Tech Crime Seems On the Rise

In the 2000s I was the CTO of a startup that quickly ran into trouble. Our CEO wildly over-promised in order to keep funding flowing, and he then got fired by the board. They appointed a new CEO, and he and I then went around to visit investors. One said “What we have here is a case of the F-word. I don’t mean that F-word. I mean the serious F-word, Fraud.” That was not a happy meeting! The company did actually run for another seven years, and the parts were good enough to be sold for another 15, but that was a low point.

I was reminded of this by a stream of recent reports on tech hype-frauds:

Lordstown Motors finally declared bankruptcy in June ’23 after failing to build electric pickup trucks. Their CEO, Steve Burns, was fired two years ago for claiming huge pre-orders that had no real money behind them. They got a lot of support from GM, including one of their closed plants, but couldn’t get the trucks working. They tried to sell themselves to Foxconn, which is desperate to improve US-China relations, but they couldn’t get them working either. They had gone public in 2020, albeit with a SPAC instead of a real IPO. Burns made $60M from that.

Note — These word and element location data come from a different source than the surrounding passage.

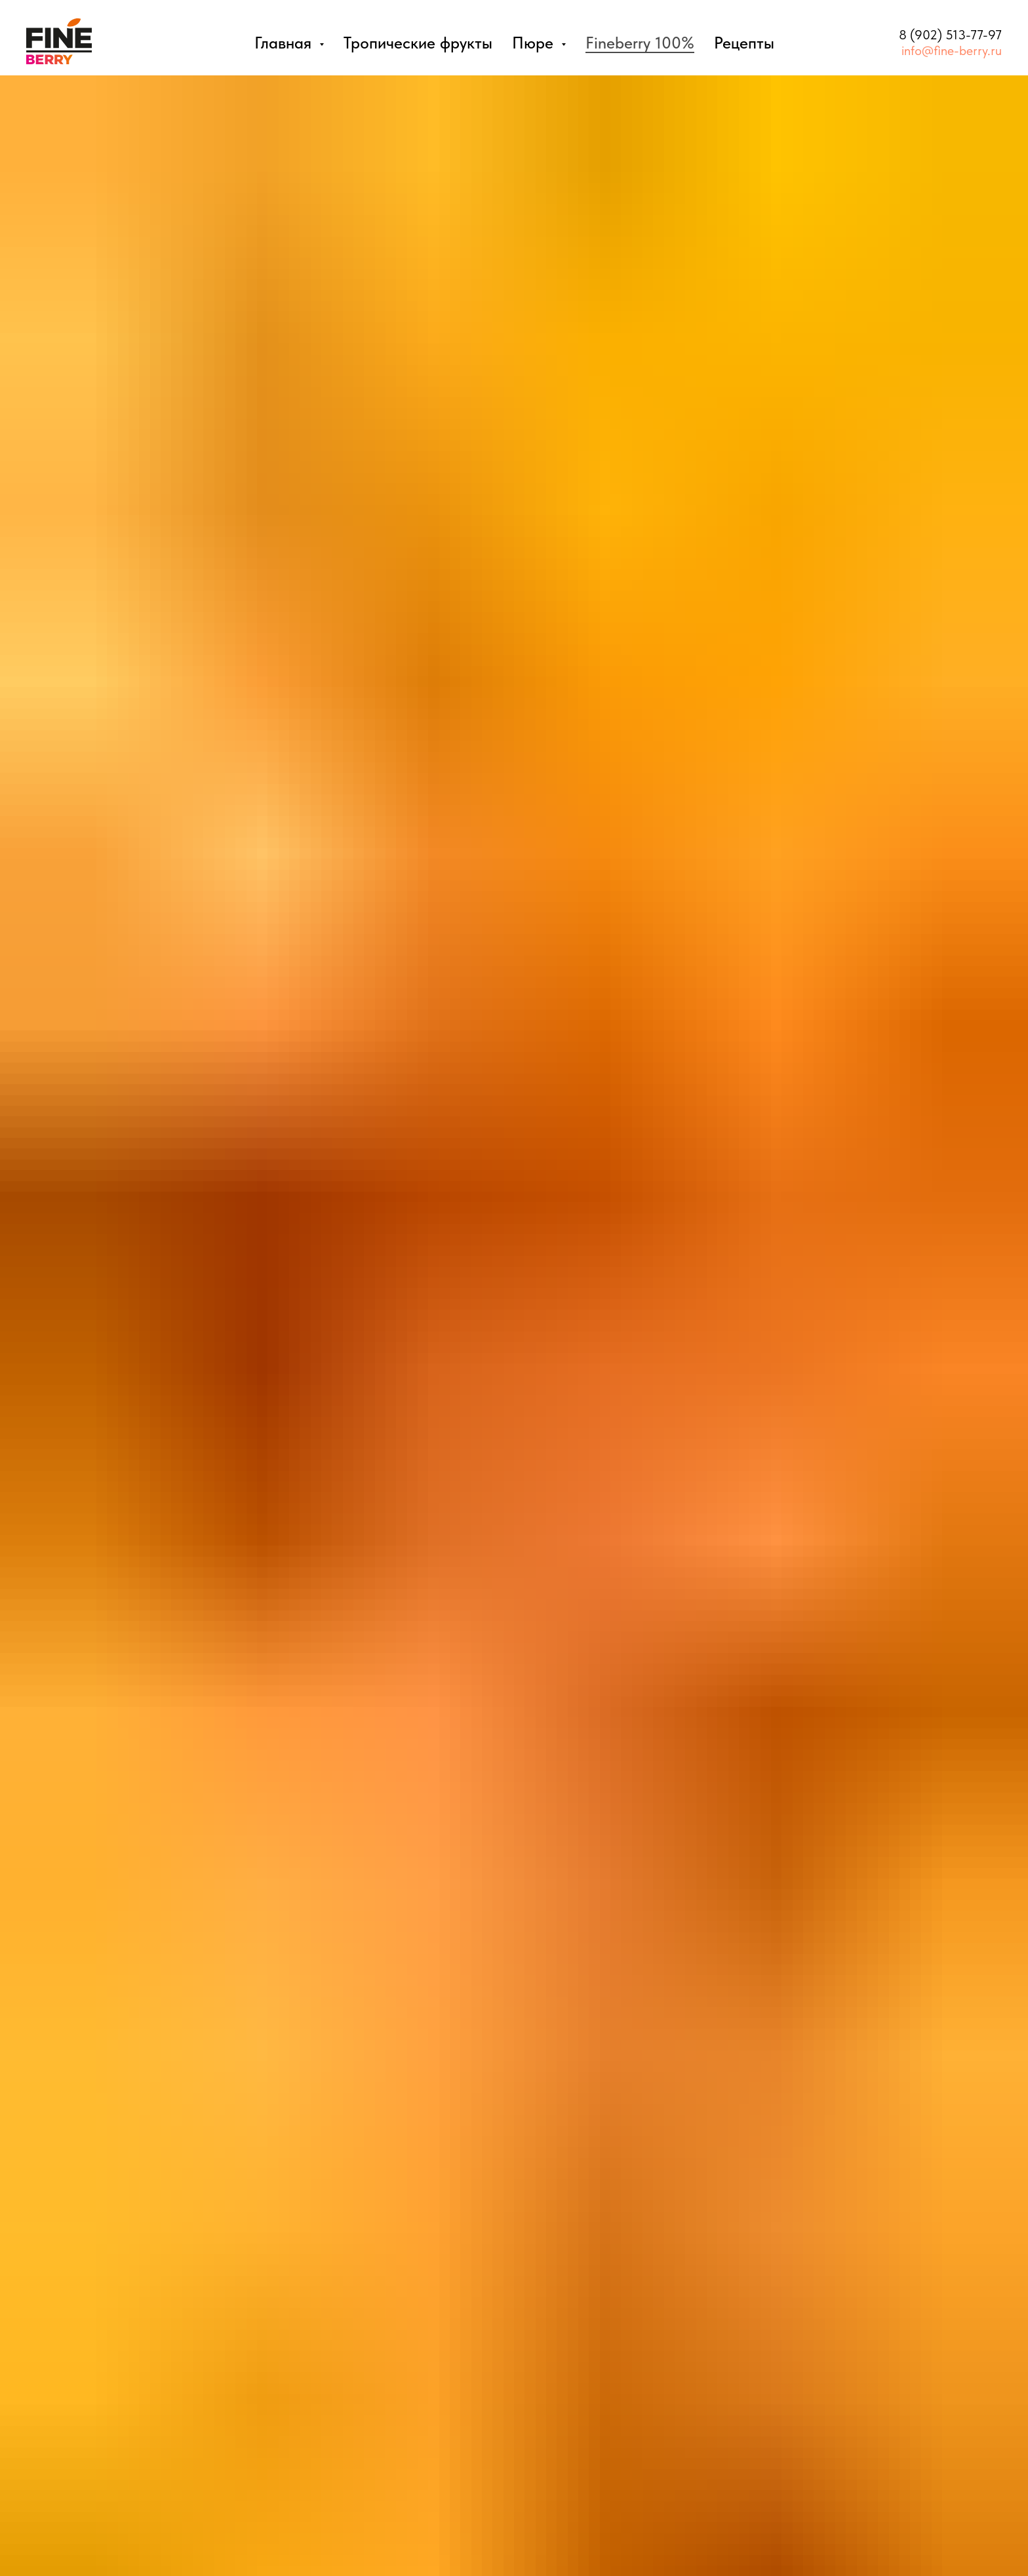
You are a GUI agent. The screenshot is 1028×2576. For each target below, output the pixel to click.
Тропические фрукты (418, 42)
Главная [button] (285, 42)
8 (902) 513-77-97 (950, 35)
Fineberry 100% (639, 42)
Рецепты (744, 42)
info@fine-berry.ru (951, 50)
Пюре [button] (535, 42)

Lordstown demo truck fire Jan 2021, credit Farmington Hills Fire Dept, The Drive

The CEO of Nikola, Trevor Milton, went even further – he released a video of a truck powered by hydrogen fuel cells driving along a desert road:

A sharp-eyed investor found where the road was and discovered that it was actually coasting down a slight grade. They had tilted the camera. The truck had no engine. He was convicted of securities fraud in 2022. The company still exists, but their battery-powered versions have all been recalled and many have caught fire.

Jess Carpoff of DC Solar had a great idea in 2007 – put solar panels and batteries on a trailer and use them in place of diesel generators for movie location shoots. They would be clean and quiet enough to not interfere with the microphones. The panels folded up while on the highway, and tilted to catch maximum sun:

Movie studios loved this. Better still, you could buy them with 30% down and claim the whole 30% as a renewable tax credit. DC Solar would borrow the remaining 70% from you and pay it back to you in installments from income gained from leases. You put up no net money and got good lease income! Even Berkshire Hathaway bought in. Unfortunately, Carpoff was a garage mechanic with a troubled legal background, and had no idea how to make these work. No one was actually leasing them, and they built only a small fraction of what they claimed. It was a straight pyramid scheme, where the initial 30% down payment paid the lease outflow on everything thereafter. Carphoff bought himself mansions and collections of snazzy cars before the feds closed in. He went through a billion dollars, all covered by Uncle Sam’s tax credits. He was sentenced in 2022 and is serving 30 years. This all comes from a nice article in the May ’23 Atlantic: The Billion Dollar Ponzi Scheme That Hooked Warren Buffet and the US Treasury.

These are just the explicitly criminal cases. I would also call Tesla’s “Full Self Driving” a criminal promotion of dysfunctional software for the sake of stock promotion, and that has actually killed people. Those cases are in the courts right now. Outside of automotive tech, there’s the entire cryptocurrency sector, which creates literally nothing, and burns about 50 terawatt-hours per year to boot. That would power Massachusetts.

So what’s going on? It sure looks like too much money is chasing too few ideas. Now that it costs very little to actually make or grow anything, all the excess that people pay for has to go somewhere. The world is flooded with investments looking for returns. Much of it is Chinese and petro-state money looking for safety away from their unstable homes. A lot of it used to be Russian money doing the same, but those guys are falling out of windows these days.

When there’s this much money sloshing around, the unscrupulous are inevitably going to take advantage. In the grand scheme of things, though, the few billion lost in the above isn’t that big a deal. The risk is that the scamsters tarnish all new ventures. Self-driving cars, for instance, actually are getting better, but Tesla is doing its best to ruin the whole concept. The highly unstable venture capital market can easily turn against good concepts if enough fraudsters come in. My company was almost done in by that attitude, and many others actually have been.